La decisión de descarbonizar nuestra economía en apenas unas décadas conlleva un cambio socioeconómico brusco, y como tal, lleva asociados movimientos vagos, errores, modas tontas que por falta de análisis acaban dañando al conjunto.

Muchas veces pura ecoimpostura, concepto que describe los modelos de negocio que aparentan ser más respetuosos con el medio ambiente de lo que en realidad son.

Un ejemplo claro son las bolsas de tela que florecieron en muchos hombros tras la campaña de demonización de las bolsas de plástico. El tejido no cae de las nubes: el algodón requiere terreno, fertilizantes, agua y otros recursos.

Hace falta usar una bolsa de algodón de nueva fabricación alrededor de 170 veces para igualar el efecto ambiental de producir una bolsa de plástico de un solo uso. Más veces todavía si tenemos en cuenta que estas últimas también se pueden reutilizar.

Otro ejemplo son los cilindros de colores vivos que se ven chupetear a la gente por las noches a modo de cigarrillo: los vapeadores desechables. En el camino de hacer del fumar un hábito más ecológico y menos dañino para la salud –algo que todos agradeceríamos– han sembrado las aceras de carcasas de plástico duro, baterías y depósitos de propilenglicol sin reciclabilidad alguna.

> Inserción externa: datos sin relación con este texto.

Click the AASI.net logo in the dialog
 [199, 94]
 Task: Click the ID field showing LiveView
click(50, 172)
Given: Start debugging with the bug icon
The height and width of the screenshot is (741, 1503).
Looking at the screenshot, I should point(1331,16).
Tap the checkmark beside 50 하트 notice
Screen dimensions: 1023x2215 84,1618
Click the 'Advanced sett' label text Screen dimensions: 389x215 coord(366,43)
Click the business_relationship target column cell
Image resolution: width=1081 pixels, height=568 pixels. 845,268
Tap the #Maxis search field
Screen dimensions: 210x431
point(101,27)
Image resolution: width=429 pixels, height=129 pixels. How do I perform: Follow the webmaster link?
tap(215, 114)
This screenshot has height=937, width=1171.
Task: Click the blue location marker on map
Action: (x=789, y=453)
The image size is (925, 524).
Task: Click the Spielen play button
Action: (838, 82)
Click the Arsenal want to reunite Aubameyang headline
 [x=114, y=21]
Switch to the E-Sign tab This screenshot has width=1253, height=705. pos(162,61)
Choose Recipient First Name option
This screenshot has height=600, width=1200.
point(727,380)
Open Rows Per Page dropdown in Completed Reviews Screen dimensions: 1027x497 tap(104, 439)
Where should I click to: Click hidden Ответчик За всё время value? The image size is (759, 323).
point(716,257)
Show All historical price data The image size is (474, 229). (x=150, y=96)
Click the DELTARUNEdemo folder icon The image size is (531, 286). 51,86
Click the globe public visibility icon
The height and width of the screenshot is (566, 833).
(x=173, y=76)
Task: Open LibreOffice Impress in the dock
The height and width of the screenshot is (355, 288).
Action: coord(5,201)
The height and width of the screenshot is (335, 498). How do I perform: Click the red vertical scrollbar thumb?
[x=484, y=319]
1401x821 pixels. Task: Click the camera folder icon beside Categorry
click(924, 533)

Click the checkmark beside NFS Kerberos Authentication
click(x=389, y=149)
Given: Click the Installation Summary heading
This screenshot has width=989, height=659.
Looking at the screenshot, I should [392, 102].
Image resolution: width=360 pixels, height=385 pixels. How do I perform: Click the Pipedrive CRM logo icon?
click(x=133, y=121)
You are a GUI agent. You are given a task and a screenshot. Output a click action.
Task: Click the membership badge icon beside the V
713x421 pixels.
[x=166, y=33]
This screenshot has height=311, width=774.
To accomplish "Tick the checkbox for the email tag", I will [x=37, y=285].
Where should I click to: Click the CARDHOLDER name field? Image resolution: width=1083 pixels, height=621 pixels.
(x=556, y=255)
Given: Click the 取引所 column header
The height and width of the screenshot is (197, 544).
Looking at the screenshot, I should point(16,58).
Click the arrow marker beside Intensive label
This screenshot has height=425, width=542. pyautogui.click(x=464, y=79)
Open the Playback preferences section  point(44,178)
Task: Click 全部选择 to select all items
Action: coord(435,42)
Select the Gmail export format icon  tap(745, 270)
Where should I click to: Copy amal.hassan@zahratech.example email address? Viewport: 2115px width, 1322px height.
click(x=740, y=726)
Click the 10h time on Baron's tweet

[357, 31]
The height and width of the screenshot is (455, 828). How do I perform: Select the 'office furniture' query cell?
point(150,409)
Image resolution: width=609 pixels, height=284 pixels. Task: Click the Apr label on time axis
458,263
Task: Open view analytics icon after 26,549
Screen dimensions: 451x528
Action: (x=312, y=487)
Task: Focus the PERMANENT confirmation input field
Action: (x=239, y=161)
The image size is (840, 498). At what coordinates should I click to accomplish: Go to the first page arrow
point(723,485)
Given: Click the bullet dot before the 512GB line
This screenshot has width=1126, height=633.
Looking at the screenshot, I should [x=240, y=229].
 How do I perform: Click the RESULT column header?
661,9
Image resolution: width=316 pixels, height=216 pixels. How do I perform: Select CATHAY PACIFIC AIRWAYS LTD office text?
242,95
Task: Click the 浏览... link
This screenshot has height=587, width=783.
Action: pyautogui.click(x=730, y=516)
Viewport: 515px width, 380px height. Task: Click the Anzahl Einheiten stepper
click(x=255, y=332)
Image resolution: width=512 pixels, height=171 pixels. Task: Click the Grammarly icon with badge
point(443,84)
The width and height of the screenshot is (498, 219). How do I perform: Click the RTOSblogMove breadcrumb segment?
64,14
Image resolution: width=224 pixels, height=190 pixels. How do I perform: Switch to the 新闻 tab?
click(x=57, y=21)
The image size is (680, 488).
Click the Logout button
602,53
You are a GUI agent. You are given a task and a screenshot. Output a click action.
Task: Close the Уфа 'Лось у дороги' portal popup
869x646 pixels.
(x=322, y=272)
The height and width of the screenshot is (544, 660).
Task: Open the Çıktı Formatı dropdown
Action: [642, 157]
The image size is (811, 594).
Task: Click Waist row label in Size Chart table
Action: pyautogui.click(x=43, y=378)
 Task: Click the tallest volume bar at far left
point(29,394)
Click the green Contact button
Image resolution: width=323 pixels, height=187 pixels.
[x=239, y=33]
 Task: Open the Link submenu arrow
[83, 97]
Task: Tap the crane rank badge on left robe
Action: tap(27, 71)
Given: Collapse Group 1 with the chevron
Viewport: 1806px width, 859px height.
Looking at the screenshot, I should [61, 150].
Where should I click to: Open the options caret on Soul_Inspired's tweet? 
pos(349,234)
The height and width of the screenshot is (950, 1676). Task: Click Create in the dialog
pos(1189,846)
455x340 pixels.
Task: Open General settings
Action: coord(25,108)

Los anteriores no son más que dos escenarios del día a día que representan lo que ocurre a gran escala con políticas sinsentido e inversiones milmillonarias a pozos sin fondo. Debemos hacer un esfuerzo en comprender las implicaciones ecológicas reales de cada sustituto que aparece en el mercado, y no abrazarlos sin ton ni son con el riesgo de agravar aún más el problema. Parafraseando nuestro refranero: descarbonízame despacio, que tengo prisa.